[Texte]
↓↓↓
Saints bretons à découvrir

La Lorica de saint Gildas

Amzer-lenn / Temps de lecture : 3 min
Tombeau de saint Gildas en l’abbatiale de Rhuys.

En ce jour de la fête de saint Gildas de Rhuys, voici la magnifique et mystérieuse prière qu’il a écrite : la Lorica (en latin : cuirasse). C’est une prière de protection sur le modèle des incantations druidiques qui s’inspire de celle de saint Patrice. Le Prologue revendique d’ailleurs cette filiation en citant saint Patrice.

Le texte original latin est très étrange et déroutant, à l’instar du latin qui était écrit au Haut Moyen Age dans les scriptoria irlandais et bretons ; qualifié de latin « hibernique » , il se caractérise par des structures de phrases assez complexes, des emprunts au grec, voire au syriaque. Non qu’ils ne connussent le latin classique : ils sont à l’origine de la préservation d’une bonne partie de la littérature latine et du savoir antique. C’était pour ces moines comme un exercice littéraire adapté à leur mentalité celte teintée de merveilleux.

À l’époque de la renaissance carolingienne au VIIème et IXème siècle, l’empire franc imposa aux monastère bretons en même temps que la règle bénédictine un style littéraire plus classique.

Toutefois, en plein IXème siècle, on trouve encore de vieux moines bretons qui font de la résistance passive en continuant à écrire à l’ancienne mode.

Les plus anciens manuscrits contenant la Lorica datent du VIIIème siècle et proviennent de monastères anglo-saxons de la frontière avec le Pays de Galles. Signe que même s’ils étaient ennemis, Bretons et Anglo-Saxons entretenaient des relations par le biais des monastères.

Des historiens débattent quant à savoir s’il y a un ou deux Gildas. La Lorica est un indice qui fait pencher en faveur de cette dernière hypothèse. En effet, l’auteur du De exidio et conquestu Britanniae (à propos de la ruine et de la conquête de la Bretagne) était un breton romanisé du sud de l’île et écrivait lui un latin très classique et aurait sans doute été horrifié par le latin de son homonyme. Il se considérait d’ailleurs comme « Britannien » et non comme « Britto ».
↑↑↑
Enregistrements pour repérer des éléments
↓↓↓
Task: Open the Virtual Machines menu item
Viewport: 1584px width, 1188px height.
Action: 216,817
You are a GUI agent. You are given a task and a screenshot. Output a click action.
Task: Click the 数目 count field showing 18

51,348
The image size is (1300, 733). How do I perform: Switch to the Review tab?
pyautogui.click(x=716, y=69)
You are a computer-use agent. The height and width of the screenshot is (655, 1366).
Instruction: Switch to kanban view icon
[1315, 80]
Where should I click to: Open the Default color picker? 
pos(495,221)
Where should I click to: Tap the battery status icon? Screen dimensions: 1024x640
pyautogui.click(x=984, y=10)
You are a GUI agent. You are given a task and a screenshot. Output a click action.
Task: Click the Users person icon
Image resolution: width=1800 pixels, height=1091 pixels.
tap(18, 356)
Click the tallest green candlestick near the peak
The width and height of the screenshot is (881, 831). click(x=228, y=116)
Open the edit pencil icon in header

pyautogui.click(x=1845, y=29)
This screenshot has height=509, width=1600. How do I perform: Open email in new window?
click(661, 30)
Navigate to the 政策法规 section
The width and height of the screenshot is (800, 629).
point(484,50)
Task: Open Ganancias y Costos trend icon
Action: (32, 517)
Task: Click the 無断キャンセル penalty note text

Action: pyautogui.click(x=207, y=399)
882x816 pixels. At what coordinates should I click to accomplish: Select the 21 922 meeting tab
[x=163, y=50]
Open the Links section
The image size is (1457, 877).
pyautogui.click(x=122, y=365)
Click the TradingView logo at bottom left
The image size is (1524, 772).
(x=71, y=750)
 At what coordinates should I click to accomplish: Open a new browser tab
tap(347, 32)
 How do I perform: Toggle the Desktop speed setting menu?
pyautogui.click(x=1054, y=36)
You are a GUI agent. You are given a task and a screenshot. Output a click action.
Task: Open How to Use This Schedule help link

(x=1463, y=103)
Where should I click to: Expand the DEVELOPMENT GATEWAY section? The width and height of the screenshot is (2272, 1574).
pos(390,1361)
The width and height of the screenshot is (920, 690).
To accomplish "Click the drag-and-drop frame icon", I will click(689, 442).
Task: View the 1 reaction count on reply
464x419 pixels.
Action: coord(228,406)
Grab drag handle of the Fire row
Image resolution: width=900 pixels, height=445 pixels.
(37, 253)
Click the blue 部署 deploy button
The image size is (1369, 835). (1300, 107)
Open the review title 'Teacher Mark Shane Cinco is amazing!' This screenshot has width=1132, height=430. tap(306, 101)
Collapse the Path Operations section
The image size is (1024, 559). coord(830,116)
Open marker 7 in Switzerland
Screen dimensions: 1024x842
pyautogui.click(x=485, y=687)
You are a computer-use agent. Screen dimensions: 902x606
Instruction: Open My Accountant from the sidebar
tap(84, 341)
↑↑↑
[À faire]
**1.** D'après le texte sur la Lorica, de quel siècle datent les plus anciens manuscrits qui la contiennent ?
**2.** Relevez tous les siècles mentionnés dans le texte sur la Lorica.
Répondez en vous fondant uniquement sur le texte.

[Réponses par tâche]
**1.** Ils datent du VIIIème siècle.

**2.** VIIème siècle, IXème siècle, VIIIème siècle